▶ _Records shown_
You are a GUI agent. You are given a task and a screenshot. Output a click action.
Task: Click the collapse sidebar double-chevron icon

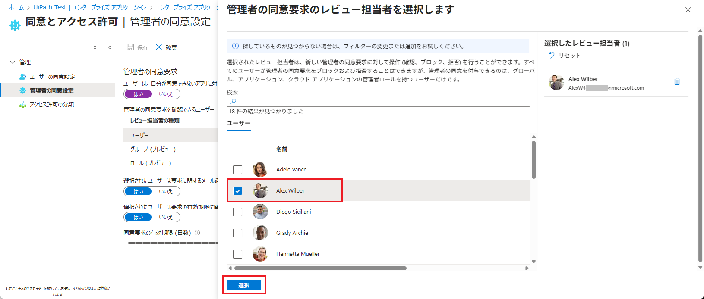(110, 47)
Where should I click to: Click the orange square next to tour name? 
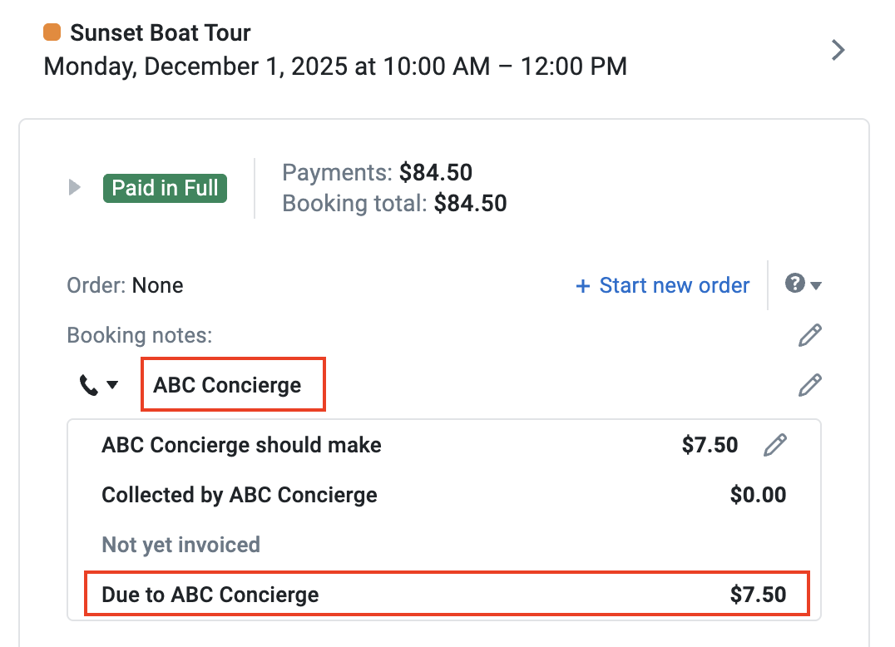[x=53, y=32]
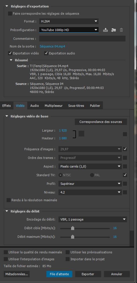Click the Exporter button
The image size is (137, 283).
coord(88,274)
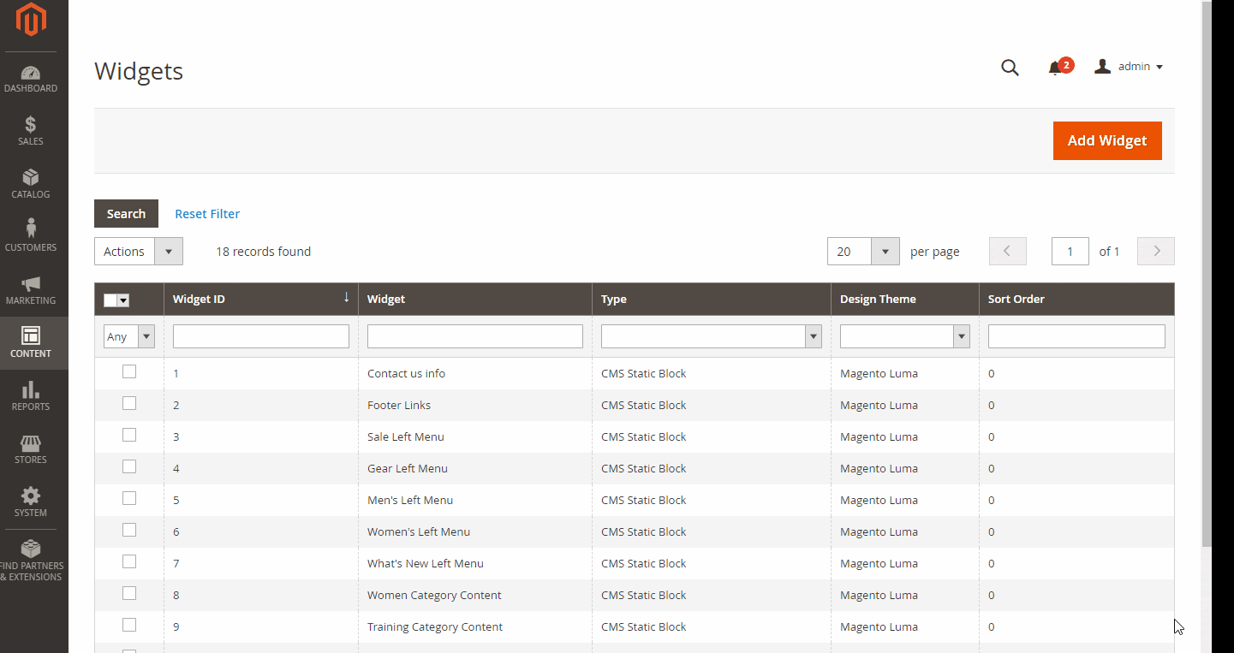Click the Magento logo icon
The height and width of the screenshot is (653, 1234).
pyautogui.click(x=31, y=20)
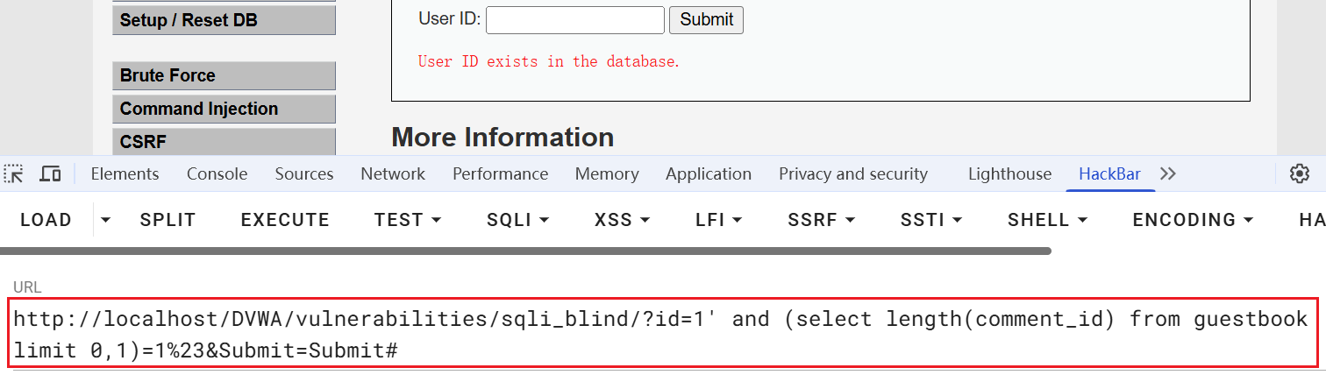The height and width of the screenshot is (375, 1326).
Task: Click the User ID Submit button
Action: point(706,20)
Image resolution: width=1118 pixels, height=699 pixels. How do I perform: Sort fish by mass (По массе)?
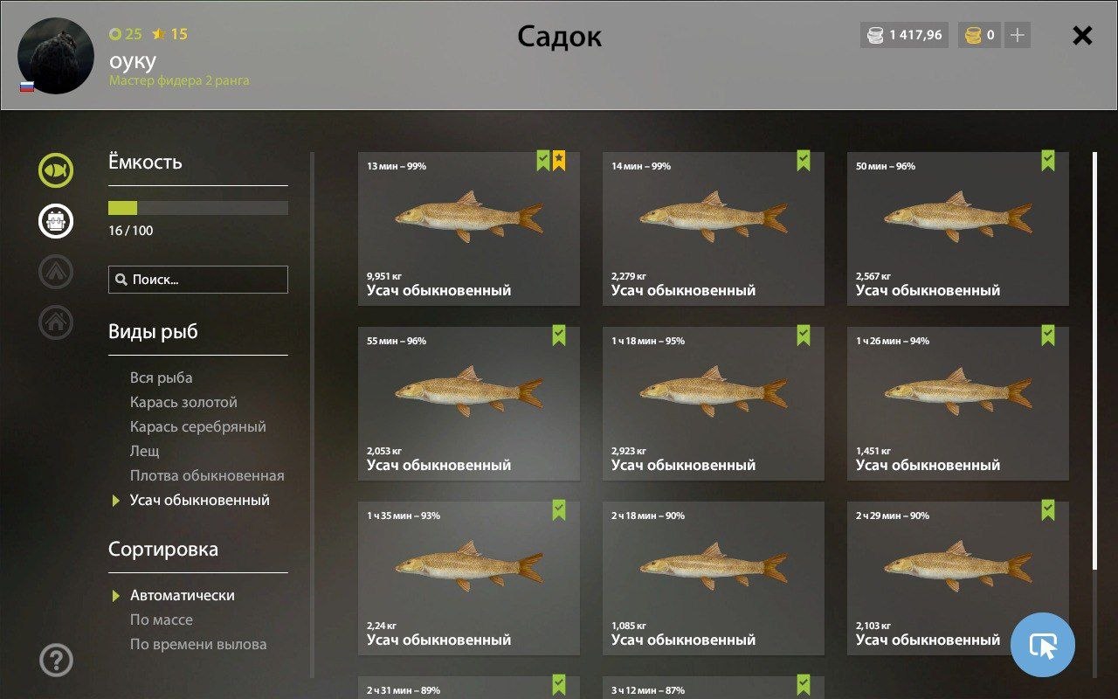[162, 619]
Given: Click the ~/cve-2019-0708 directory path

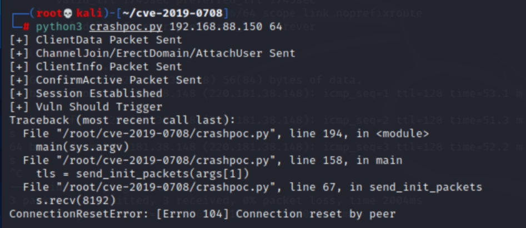Looking at the screenshot, I should 172,13.
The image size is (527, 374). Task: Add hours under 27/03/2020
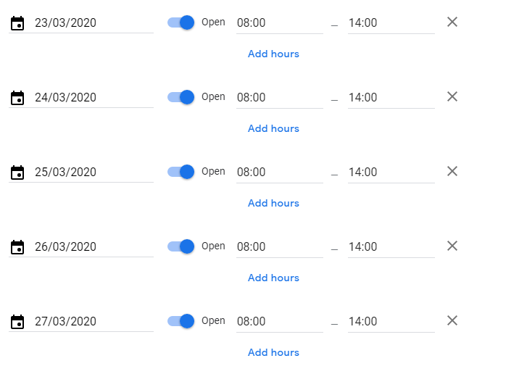click(x=273, y=352)
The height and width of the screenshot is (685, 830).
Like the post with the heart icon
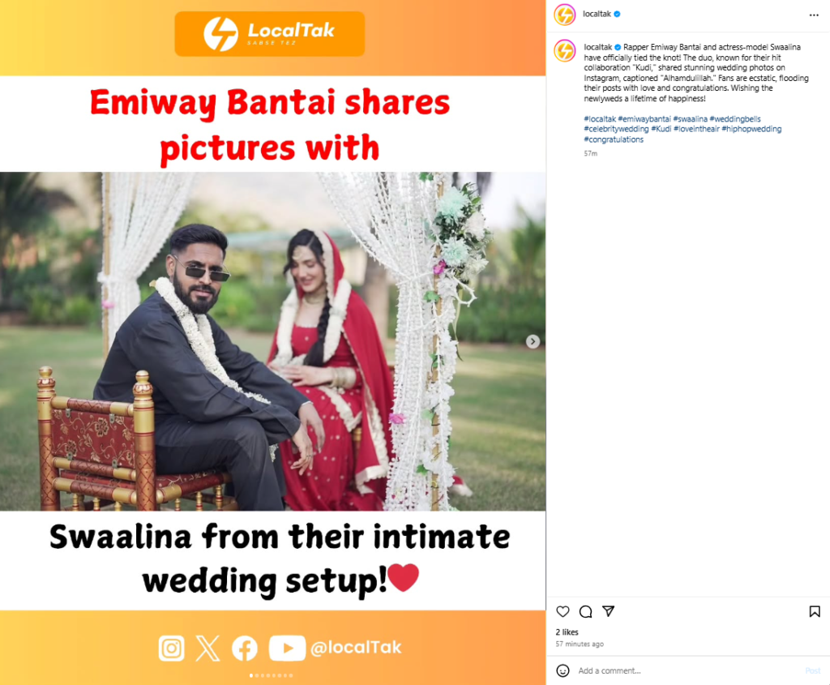point(563,611)
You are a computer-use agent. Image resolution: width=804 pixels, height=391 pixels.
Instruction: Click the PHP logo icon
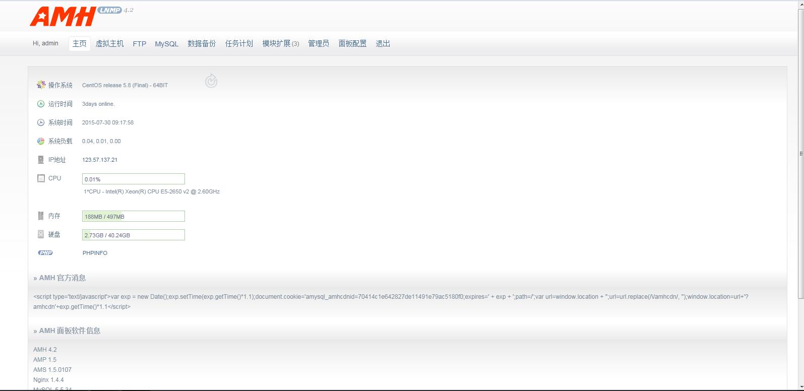[45, 253]
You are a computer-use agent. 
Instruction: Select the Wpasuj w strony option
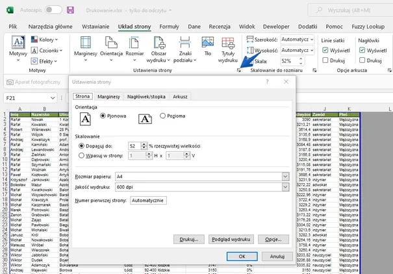point(81,156)
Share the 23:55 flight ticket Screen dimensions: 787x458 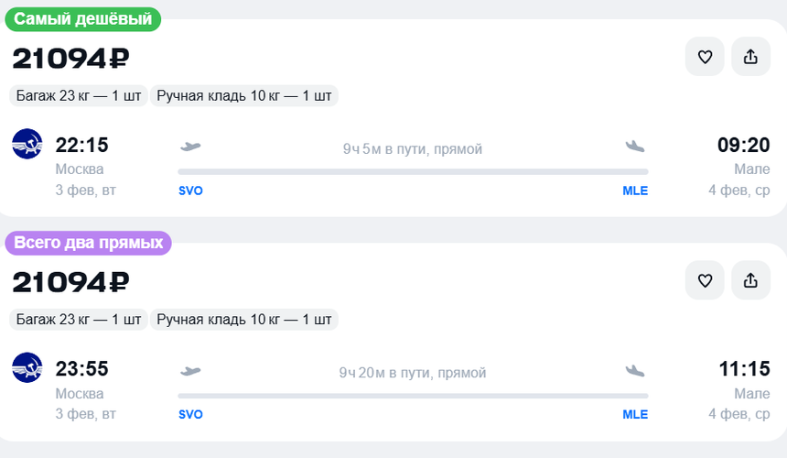(x=750, y=280)
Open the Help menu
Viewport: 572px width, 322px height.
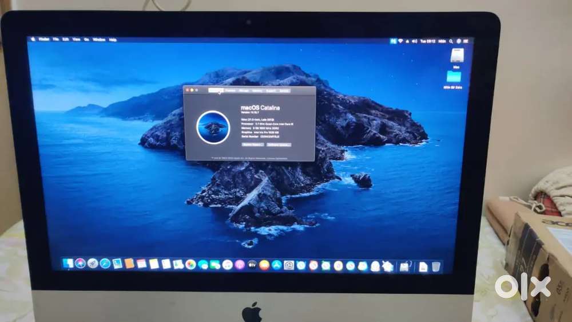[x=113, y=40]
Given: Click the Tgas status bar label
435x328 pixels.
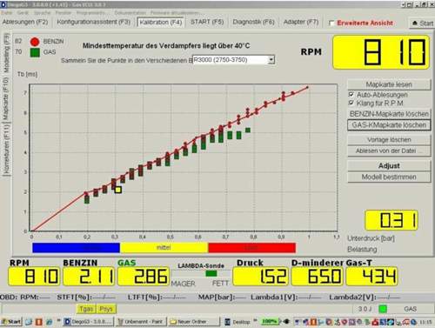Looking at the screenshot, I should [x=86, y=309].
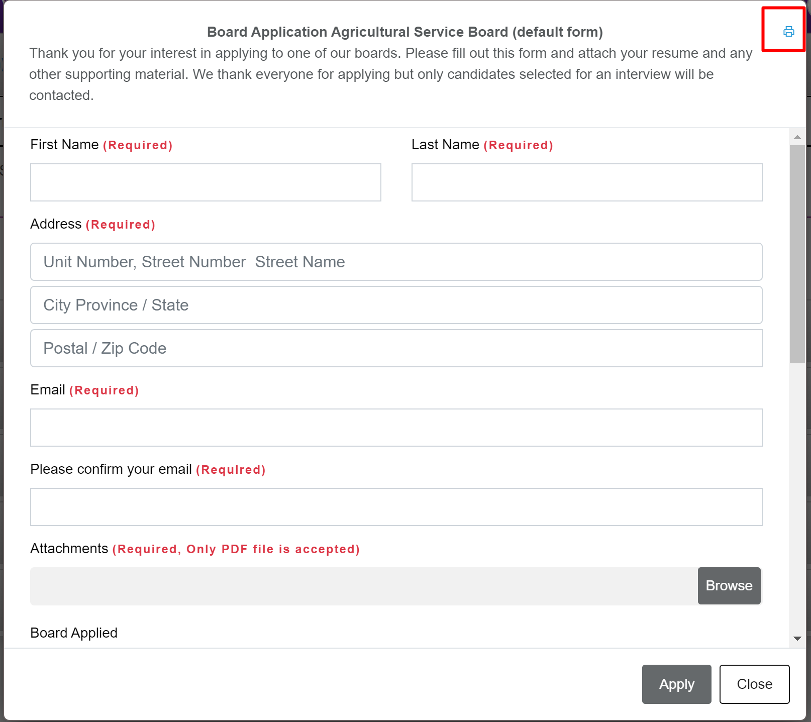Focus the Last Name text box
Viewport: 811px width, 722px height.
point(586,182)
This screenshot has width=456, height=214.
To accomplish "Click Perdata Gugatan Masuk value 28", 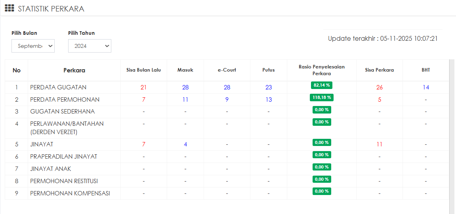I will [x=185, y=87].
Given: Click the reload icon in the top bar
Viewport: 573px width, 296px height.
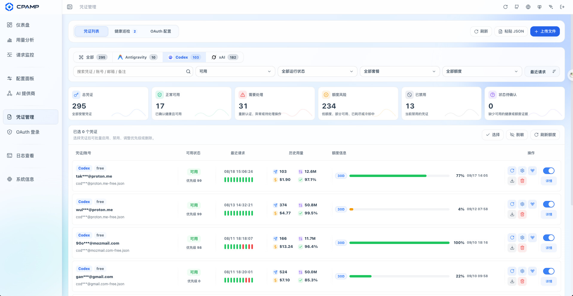Looking at the screenshot, I should coord(505,7).
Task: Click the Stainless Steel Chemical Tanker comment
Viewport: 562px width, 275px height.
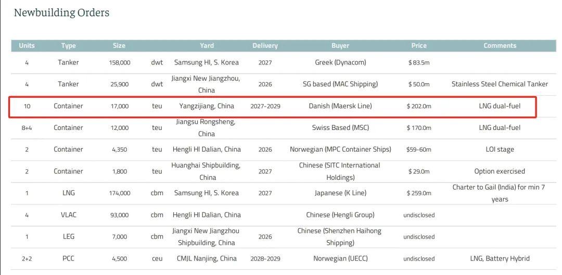Action: pos(500,84)
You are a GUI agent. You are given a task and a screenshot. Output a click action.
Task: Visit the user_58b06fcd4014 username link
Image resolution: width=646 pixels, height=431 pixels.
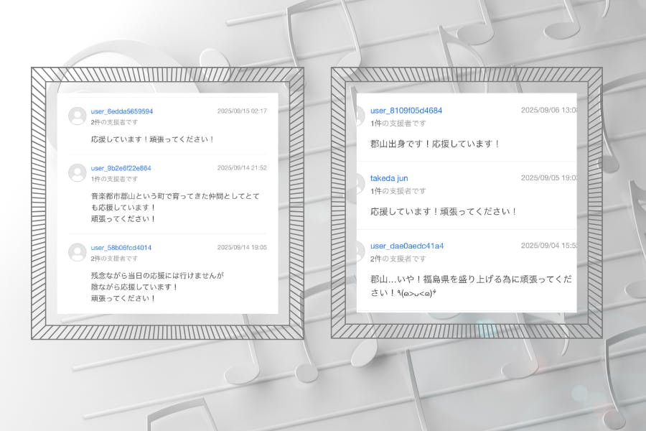121,248
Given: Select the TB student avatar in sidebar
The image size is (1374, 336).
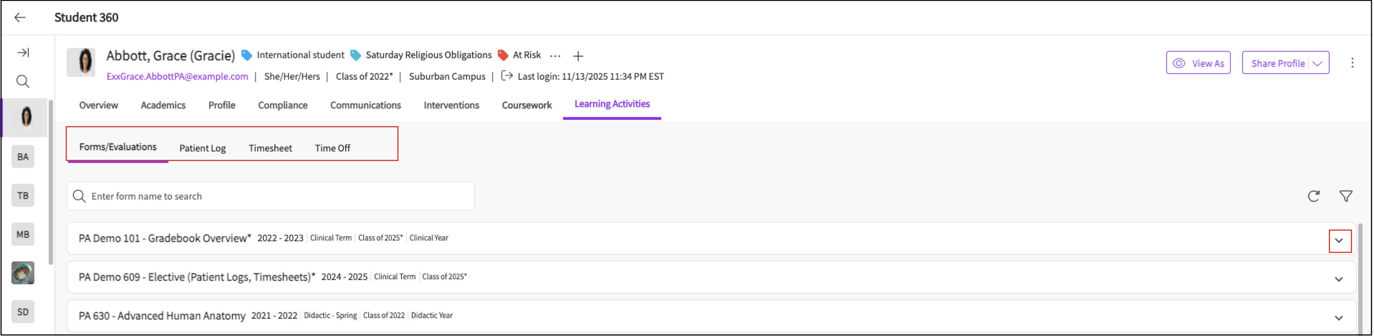Looking at the screenshot, I should (23, 196).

▶ _Instructions to follow_
Repeat exactly, and only, the entries from the line with "Viewport: 572px width, 322px height." through the line with "This screenshot has width=456, height=214.". Pictures are skipped.

▶ _Written response_
Viewport: 572px width, 322px height.
[x=113, y=40]
Given: Click the Tgas status bar label
435x328 pixels.
Looking at the screenshot, I should [x=86, y=309].
Focus the Last Name text box
Viewport: 811px width, 722px height.
point(586,182)
This screenshot has width=456, height=214.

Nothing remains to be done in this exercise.